# Plants for a Mossy Frog Viv



## dart_frog_junkie (Apr 9, 2009)

I'm starting to set up a viv up for 4 Vietnamese Mossy Frogs and I've heard they can beat up the plants a bit. What are some plants that might be able to handle the Mossies? (aquatic species too)

Thanks, 
Sam


----------



## spinycheek (Jan 26, 2010)

Java moss seems pretty resilient, at least once it's established and larger ferns are pretty tough/woody.


----------



## dart_frog_junkie (Apr 9, 2009)

spinycheek said:


> Java moss seems pretty resilient, at least once it's established and larger ferns are pretty tough/woody.

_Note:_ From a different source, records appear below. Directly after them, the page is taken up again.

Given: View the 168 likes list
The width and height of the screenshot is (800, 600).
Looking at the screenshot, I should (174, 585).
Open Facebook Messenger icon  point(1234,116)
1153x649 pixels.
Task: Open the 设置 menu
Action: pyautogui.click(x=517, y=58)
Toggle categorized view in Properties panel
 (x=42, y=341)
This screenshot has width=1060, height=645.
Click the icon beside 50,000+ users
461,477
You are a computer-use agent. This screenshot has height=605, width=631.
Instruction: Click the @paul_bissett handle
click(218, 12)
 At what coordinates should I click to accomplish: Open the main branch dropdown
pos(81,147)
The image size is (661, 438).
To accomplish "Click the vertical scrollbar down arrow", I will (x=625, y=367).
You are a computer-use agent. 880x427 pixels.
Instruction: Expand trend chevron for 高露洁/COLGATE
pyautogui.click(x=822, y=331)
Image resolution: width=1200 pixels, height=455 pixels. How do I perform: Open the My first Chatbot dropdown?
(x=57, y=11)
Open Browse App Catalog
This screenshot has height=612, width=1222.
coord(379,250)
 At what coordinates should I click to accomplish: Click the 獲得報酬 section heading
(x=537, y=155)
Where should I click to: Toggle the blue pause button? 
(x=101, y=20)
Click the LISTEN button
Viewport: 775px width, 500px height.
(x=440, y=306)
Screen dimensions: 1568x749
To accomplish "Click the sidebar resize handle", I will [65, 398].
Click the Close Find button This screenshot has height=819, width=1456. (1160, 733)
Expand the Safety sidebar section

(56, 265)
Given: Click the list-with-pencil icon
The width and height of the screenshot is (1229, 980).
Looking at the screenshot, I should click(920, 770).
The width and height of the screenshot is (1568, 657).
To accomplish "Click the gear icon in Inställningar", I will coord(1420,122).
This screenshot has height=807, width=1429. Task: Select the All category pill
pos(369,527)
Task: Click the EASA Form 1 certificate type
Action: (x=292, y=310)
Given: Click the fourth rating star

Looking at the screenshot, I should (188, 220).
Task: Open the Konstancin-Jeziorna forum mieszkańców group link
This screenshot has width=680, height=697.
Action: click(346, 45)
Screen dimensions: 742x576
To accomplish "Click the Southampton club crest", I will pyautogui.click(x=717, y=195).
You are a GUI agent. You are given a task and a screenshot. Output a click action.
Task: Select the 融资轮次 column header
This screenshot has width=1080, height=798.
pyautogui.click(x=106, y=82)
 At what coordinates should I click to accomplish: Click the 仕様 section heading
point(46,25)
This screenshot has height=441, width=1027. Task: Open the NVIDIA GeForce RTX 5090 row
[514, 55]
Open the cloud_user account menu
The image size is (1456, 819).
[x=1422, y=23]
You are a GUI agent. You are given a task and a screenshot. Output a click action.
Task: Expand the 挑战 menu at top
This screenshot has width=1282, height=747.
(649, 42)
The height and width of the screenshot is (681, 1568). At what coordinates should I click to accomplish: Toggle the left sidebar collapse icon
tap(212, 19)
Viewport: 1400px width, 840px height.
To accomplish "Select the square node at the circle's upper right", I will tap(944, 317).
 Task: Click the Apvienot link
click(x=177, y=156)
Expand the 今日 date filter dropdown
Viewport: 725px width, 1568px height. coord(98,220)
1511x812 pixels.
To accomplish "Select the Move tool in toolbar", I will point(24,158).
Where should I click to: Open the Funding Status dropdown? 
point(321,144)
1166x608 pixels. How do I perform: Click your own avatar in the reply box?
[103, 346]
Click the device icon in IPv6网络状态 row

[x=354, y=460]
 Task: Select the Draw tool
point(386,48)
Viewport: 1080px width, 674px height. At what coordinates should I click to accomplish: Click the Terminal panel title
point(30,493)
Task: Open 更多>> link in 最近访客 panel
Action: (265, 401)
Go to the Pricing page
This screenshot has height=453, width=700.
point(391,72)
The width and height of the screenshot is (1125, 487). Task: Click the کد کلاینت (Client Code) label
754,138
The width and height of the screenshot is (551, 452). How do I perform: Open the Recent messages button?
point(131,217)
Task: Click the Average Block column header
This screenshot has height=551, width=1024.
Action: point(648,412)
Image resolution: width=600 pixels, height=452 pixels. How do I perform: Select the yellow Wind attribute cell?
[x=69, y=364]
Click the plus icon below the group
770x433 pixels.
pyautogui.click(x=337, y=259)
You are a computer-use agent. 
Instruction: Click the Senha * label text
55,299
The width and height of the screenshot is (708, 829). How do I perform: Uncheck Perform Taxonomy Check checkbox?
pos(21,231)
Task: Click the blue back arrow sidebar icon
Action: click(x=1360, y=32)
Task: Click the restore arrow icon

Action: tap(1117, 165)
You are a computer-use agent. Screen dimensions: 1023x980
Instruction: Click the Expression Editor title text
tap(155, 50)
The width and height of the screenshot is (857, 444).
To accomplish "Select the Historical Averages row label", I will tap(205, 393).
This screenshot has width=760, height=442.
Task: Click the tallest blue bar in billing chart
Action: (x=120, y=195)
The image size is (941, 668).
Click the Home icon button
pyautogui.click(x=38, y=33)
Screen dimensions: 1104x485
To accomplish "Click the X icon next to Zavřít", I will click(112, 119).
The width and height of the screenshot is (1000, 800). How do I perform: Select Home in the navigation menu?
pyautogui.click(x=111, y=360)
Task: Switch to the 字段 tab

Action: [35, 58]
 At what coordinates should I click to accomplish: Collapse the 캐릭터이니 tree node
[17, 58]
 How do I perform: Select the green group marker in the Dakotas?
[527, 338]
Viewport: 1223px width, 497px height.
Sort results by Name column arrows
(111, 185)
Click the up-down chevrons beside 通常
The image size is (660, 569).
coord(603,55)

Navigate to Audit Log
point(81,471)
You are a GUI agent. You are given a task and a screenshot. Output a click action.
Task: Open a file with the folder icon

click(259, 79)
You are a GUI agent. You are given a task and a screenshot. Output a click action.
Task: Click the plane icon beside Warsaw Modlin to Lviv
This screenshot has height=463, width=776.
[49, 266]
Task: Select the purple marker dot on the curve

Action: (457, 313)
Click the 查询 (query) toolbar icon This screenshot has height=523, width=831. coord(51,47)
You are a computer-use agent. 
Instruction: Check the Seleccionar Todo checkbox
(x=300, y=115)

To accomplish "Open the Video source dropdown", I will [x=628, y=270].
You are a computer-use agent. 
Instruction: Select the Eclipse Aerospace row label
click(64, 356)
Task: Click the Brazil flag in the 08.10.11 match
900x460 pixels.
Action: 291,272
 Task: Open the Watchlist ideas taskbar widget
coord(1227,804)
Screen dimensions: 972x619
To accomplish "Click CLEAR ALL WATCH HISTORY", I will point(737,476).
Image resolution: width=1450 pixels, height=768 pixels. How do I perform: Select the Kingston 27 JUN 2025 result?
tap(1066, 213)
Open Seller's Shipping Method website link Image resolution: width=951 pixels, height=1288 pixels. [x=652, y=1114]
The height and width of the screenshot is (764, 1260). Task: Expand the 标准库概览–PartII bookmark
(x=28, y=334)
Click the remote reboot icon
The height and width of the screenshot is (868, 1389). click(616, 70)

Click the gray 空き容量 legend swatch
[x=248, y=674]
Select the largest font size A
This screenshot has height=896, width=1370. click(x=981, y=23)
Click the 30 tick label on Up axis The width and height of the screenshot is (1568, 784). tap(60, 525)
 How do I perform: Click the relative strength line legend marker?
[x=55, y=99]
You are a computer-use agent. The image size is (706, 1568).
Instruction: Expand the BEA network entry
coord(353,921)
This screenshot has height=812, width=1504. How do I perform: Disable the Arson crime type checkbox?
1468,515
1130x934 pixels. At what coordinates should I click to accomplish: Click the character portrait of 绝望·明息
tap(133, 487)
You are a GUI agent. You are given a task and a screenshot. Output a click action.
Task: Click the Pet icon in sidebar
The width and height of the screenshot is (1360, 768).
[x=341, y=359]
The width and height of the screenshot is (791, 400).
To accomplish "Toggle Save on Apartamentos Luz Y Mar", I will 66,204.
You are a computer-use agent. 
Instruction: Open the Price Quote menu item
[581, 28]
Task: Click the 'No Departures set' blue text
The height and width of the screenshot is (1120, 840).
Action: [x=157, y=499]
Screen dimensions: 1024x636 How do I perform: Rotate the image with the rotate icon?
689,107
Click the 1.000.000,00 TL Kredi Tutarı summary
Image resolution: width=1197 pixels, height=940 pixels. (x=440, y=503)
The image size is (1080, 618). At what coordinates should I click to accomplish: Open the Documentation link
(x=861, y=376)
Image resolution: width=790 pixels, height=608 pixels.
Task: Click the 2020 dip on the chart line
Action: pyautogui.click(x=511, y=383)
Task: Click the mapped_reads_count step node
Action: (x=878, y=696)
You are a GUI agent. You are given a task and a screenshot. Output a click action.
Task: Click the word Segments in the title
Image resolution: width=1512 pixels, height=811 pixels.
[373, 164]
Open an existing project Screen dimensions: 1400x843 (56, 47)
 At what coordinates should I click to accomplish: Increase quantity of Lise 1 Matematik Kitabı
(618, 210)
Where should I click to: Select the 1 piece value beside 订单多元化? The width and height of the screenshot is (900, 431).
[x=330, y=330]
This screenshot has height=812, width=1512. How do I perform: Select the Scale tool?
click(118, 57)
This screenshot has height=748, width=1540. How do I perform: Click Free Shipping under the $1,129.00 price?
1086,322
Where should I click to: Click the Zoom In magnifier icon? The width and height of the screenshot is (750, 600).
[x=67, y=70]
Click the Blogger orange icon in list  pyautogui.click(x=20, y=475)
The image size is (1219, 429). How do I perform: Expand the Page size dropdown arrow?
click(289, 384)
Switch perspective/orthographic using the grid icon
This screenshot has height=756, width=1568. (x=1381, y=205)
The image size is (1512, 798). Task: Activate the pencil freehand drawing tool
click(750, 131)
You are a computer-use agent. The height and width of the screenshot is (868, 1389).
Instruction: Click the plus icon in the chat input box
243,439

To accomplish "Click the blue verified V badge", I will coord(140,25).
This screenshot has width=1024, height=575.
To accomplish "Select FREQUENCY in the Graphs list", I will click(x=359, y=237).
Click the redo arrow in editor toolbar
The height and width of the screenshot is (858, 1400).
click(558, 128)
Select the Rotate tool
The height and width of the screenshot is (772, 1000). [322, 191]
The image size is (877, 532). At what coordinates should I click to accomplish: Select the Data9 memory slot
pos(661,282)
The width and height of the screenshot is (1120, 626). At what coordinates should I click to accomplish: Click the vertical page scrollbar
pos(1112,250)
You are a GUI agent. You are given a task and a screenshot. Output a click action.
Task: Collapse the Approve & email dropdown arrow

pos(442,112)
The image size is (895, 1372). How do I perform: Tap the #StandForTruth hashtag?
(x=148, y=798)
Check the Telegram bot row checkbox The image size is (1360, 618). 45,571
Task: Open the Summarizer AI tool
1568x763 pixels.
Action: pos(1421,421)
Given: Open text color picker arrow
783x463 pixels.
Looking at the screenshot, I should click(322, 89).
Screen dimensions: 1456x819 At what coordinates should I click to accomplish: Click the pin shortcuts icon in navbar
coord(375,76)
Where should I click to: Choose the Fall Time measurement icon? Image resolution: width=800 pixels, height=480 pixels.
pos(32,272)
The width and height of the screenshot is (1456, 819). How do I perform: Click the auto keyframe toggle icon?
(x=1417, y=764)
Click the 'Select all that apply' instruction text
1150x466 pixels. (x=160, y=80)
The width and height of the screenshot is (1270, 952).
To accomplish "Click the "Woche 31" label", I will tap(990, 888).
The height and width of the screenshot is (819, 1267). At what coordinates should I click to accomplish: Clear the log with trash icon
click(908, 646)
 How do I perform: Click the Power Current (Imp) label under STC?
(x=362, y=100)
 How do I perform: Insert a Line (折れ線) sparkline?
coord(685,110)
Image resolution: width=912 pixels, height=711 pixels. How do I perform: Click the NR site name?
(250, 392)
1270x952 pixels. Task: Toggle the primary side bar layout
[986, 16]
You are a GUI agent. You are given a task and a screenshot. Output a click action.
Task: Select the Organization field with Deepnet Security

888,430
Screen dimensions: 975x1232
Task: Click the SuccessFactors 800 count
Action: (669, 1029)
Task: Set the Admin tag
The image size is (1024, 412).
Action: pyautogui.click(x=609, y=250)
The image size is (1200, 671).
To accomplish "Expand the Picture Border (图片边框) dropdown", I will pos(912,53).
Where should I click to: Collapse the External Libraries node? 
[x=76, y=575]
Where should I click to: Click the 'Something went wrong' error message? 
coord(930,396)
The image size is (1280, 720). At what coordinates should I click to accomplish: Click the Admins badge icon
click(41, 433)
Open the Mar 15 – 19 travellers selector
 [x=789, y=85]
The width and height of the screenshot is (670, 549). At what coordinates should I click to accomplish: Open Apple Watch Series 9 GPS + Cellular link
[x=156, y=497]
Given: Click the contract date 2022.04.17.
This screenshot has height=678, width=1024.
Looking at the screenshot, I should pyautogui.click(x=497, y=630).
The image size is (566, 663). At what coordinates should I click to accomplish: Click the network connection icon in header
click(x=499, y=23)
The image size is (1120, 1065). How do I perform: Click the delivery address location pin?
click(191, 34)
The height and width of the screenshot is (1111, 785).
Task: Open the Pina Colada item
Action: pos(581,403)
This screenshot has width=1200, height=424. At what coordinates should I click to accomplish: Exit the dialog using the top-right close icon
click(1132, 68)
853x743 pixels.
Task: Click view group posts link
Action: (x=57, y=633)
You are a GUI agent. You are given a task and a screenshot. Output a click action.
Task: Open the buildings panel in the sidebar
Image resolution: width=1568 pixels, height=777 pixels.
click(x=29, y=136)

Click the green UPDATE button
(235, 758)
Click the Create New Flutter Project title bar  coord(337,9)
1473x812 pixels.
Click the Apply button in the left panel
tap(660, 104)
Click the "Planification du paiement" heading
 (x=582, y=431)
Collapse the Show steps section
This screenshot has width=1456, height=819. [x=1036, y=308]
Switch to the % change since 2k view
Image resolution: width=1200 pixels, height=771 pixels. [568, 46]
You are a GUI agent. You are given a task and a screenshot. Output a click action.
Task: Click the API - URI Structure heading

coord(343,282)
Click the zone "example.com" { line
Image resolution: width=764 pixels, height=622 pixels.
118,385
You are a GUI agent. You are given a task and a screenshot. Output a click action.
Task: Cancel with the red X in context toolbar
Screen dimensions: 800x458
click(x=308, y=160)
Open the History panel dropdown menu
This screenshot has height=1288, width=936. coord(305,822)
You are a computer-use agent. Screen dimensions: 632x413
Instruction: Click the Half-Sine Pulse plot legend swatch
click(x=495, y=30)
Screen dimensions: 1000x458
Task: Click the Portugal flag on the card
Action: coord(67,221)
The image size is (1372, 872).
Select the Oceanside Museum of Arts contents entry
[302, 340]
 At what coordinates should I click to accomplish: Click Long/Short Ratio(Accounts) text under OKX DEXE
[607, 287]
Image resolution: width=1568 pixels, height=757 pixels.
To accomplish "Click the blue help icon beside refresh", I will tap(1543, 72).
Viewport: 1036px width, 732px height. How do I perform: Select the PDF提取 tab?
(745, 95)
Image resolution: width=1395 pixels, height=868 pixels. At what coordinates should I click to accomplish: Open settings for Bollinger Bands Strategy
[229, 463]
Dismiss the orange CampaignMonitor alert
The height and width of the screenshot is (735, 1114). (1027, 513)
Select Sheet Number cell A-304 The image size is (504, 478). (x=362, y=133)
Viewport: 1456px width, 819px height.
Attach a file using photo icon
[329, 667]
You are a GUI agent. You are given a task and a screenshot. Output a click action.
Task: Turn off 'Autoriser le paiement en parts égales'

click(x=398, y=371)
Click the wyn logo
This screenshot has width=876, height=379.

Thanks, any ferns specifically? I think a bird's nest would work.


----------



## wickerstone (Jan 19, 2009)

In my mossy tank I have broms, pothos, and umbrella plants. The issue with Mossies is that they love water, so the majority of the tank is so. They are neat frogs though, but I would say my Cuban and White frogs are more destructive than the Mossies. I hope this helps


----------



## spinycheek (Jan 26, 2010)

My fern ID skills really suck, so I can't mention any specifics. I'm not even sure what species are in my tank.


----------



## dart_frog_junkie (Apr 9, 2009)

wickerstone said:


> In my mossy tank I have broms, pothos, and umbrella plants.


Thanks, this helps a lot


----------



## ghettopieninja (Jul 29, 2008)

many emergent plants and plants that are naturally found growing behind waterfalls and on rocks at stream banks work best. In my mossy tank I have java ferns mounted on the rock background as well as java and christmas moss and riccia and pellia liverworts growing on the back and on the rocks in the foreground. I also have some large clumps of Cryptocory​ne wendtii and anubias nana growing in foreground. The water portion is mostly just large rocks and gravel but I do have a clump of java moss growing submerged off some rocks that the mossies LOVE to sit in. Selaginella plana is also growing sporadically through out the tank on the beds of moss.


----------